=== SUPPLIED TEXT ===
# garage.torch¶

PyTorch-backed modules and algorithms.

as_torch_dict(array_dict)

Convert a dict whose values are numpy arrays to PyTorch tensors.

Modifies array_dict in place.

Parameters

array_dict (dict) – Dictionary of data in numpy arrays

Returns

Dictionary of data in PyTorch tensors

Return type

dict

Advantages are a discounted cumulative sum.

The discounted cumulative sum can be computed using conv2d with filter. filter:

[1, (discount * gae_lambda), (discount * gae_lambda) ^ 2, …] where the length is same with max_episode_length.

baselines and rewards are also has same shape.

baselines: [ [b_11, b_12, b_13, … b_1n],

[b_21, b_22, b_23, … b_2n], … [b_m1, b_m2, b_m3, … b_mn] ]

rewards: [ [r_11, r_12, r_13, … r_1n],

[r_21, r_22, r_23, … r_2n], … [r_m1, r_m2, r_m3, … r_mn] ]

Parameters
• discount (float) – RL discount factor (i.e. gamma).

• gae_lambda (float) – Lambda, as used for Generalized Advantage Estimation (GAE).

• max_episode_length (int) – Maximum length of a single episode.

=== DATA SECTION ===
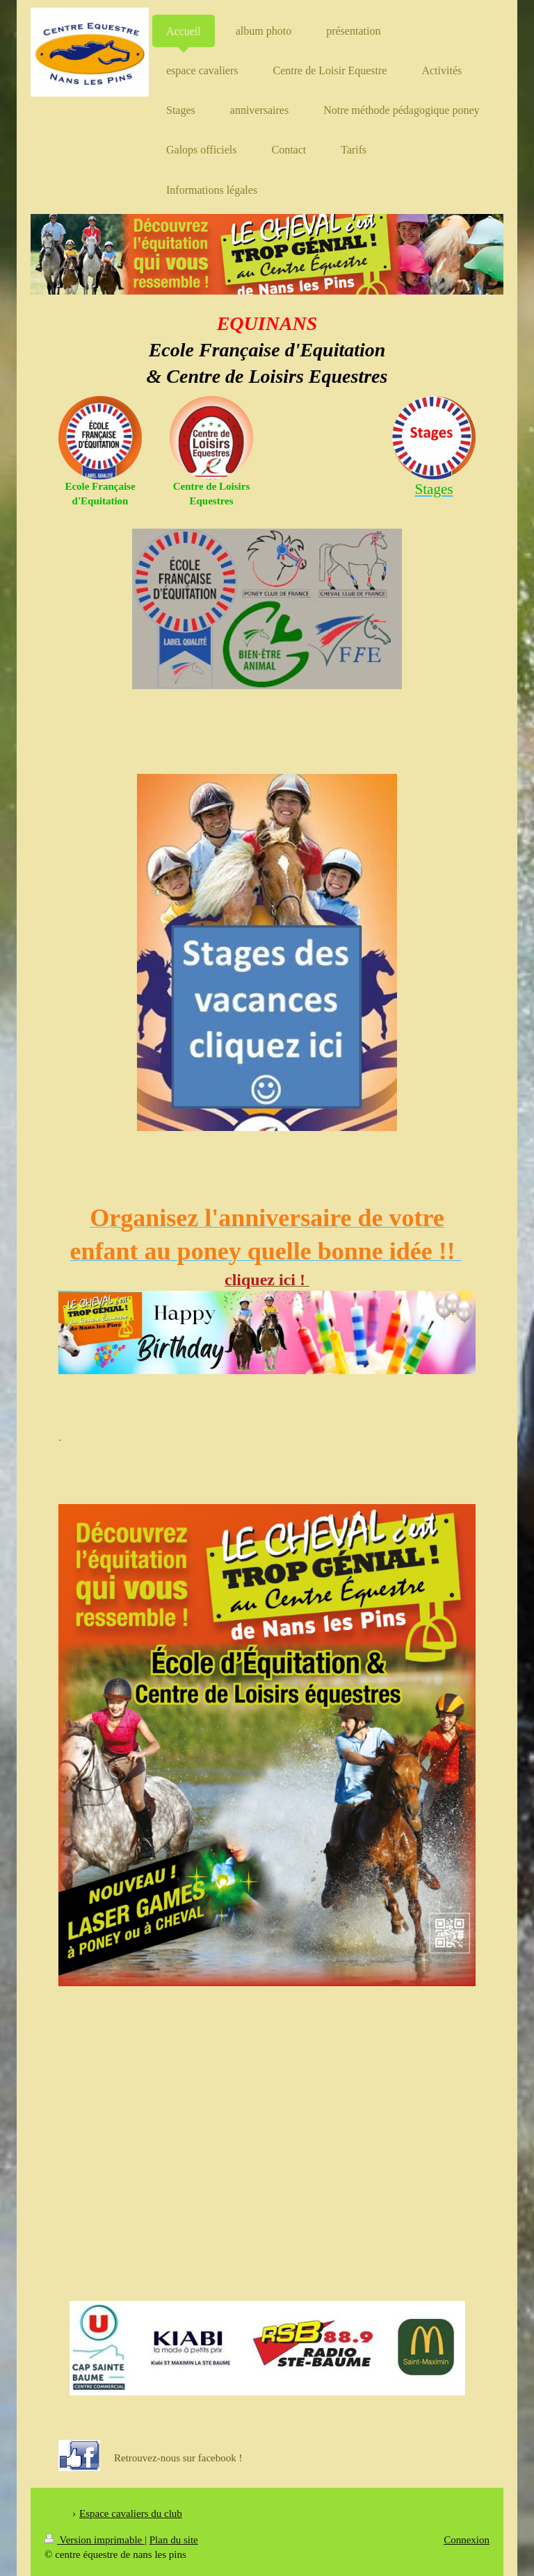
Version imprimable (94, 2539)
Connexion (467, 2539)
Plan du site (173, 2539)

=== GIVEN INSTRUCTION ===
In the garage.torch page, condense the parameter list that starts with "discount (float)" into a shorter list, keeping each parameter's name, type, and meaning. Nothing in the listing matters for this work.

=== WRITTEN RESPONSE ===
- discount (float): RL discount factor (gamma)
- gae_lambda (float): lambda for Generalized Advantage Estimation (GAE)
- max_episode_length (int): maximum length of one episode